What you are asked to do:
Reproduce the stretch from the line containing "Image resolution: width=635" through the line containing "coord(76,277)", without the pictures.

Excerpted records:
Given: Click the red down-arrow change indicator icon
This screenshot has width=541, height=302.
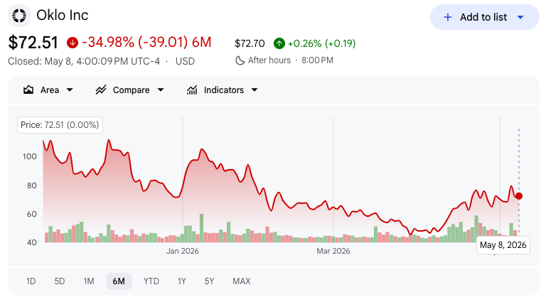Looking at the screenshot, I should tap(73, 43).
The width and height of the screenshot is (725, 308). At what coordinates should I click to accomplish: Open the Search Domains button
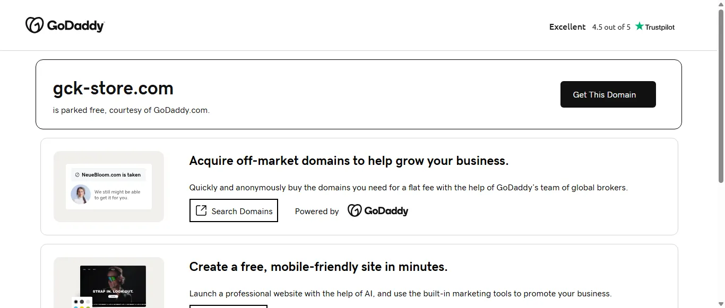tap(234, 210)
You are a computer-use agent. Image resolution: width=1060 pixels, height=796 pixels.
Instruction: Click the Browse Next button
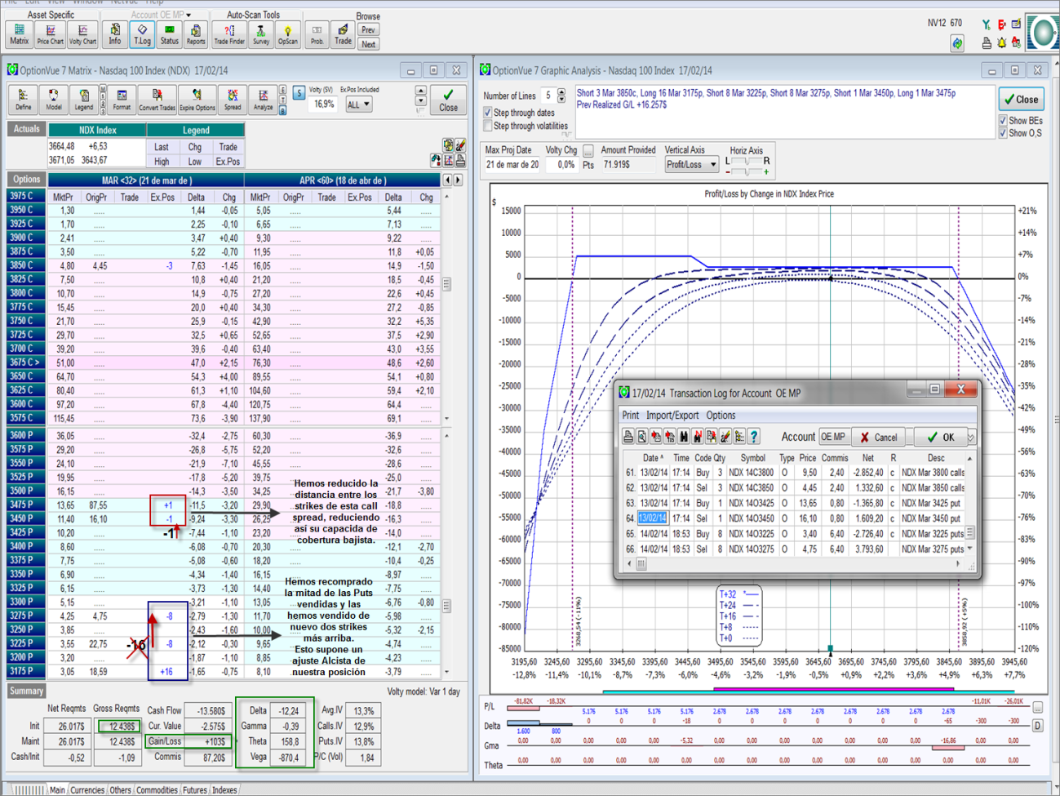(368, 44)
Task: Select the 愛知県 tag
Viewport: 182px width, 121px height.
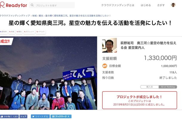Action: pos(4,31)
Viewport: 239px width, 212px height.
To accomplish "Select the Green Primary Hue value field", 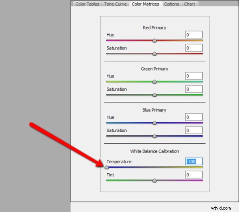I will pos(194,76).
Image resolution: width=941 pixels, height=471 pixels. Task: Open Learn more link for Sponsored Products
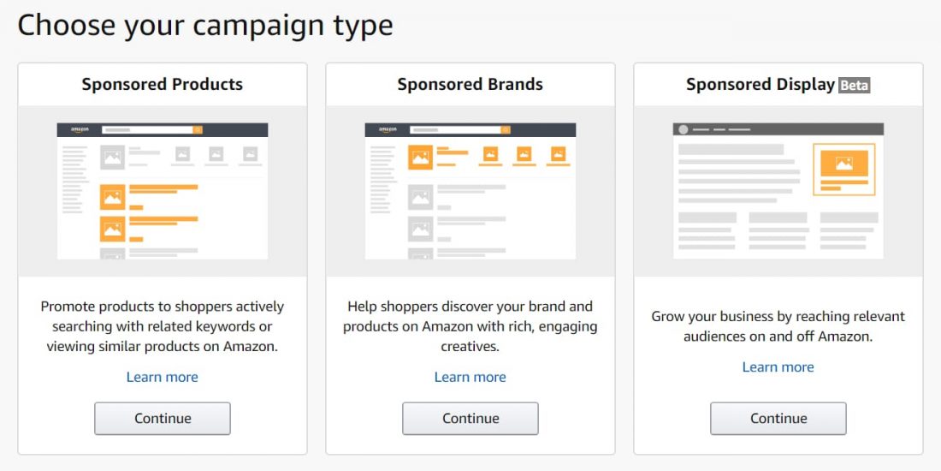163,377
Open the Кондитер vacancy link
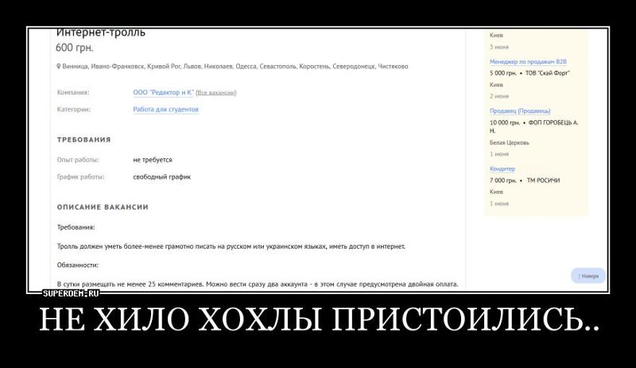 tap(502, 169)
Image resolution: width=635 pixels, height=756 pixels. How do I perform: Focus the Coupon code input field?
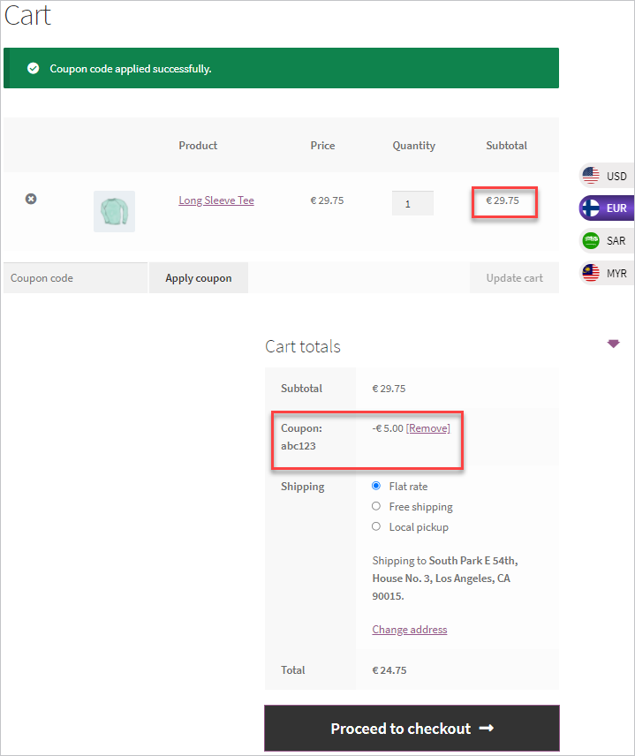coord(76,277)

==

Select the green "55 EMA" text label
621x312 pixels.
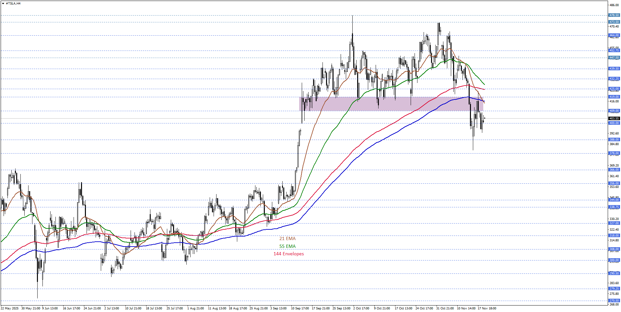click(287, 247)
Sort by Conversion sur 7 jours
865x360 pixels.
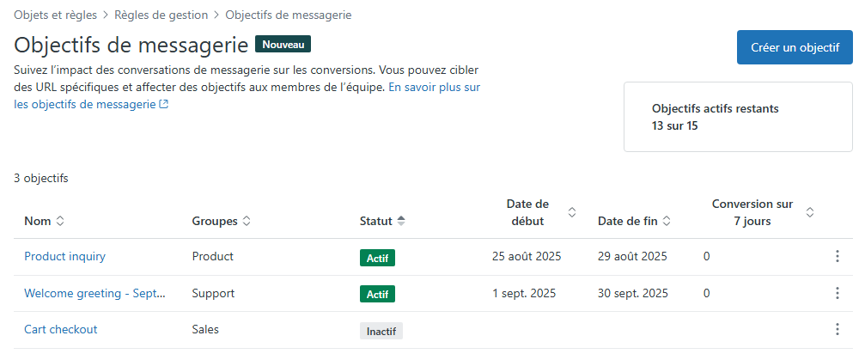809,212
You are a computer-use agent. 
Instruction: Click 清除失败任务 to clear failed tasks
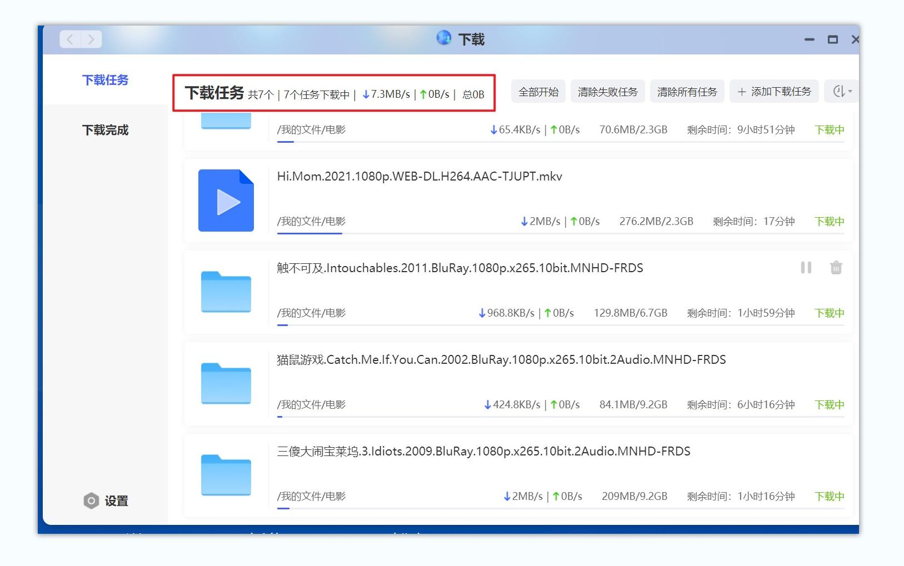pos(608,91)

Response for this exercise:
Image resolution: width=635 pixels, height=756 pixels. How do I perform: Focus the Coupon code input field?
coord(76,277)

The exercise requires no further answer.